A conversation with a friend yesterday turned to photography. He said he wanted to gather statistics from the EXIF data in his photos. I said I didn’t know how EXIF data was stored, and would have to go look it up. David responded,
That’s because you’re Ned.
which I can’t argue with.
Turns out EXIF data is actually stored as a TIFF file embedded in a JPEG record!
I’m probably more interested in file formats than your average guy. I’m fascinated by the different choices made by the designers of these formats. For example, JPEG is a sequentially-read record-oriented format. The file is composed of chunks, each of which has a tag number and a length. PNG files are also record oriented, but the records are identified by a four-character id. In a clever hack, four bits of record metadata are stored in the 0x10 bit of each character, so the case of the letters in the tag are significant in interesting ways. Typical tags include tIME, pHYs, and bKGD.
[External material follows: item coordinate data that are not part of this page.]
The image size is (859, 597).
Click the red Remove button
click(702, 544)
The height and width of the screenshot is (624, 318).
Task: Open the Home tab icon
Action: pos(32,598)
TIFF files are a bit harder to pick apart: they include byte offset pointers within the file, so reading the file may involve jumping to the end only to be directed back toward the beginning to find the data you want.
David and I also discussed RAW files. We both knew they were a straight capture from the CCD, and that there’d been no compression loss or “developing” interpretation, but couldn’t put our finger on exactly how that differed from typical image files.
The downside of RAW files is that different cameras use slightly different formats. Adobe has a format called DNG, Digital Negative, which is designed to retain all the benefits of RAW files, but without all the vendor-specific differences.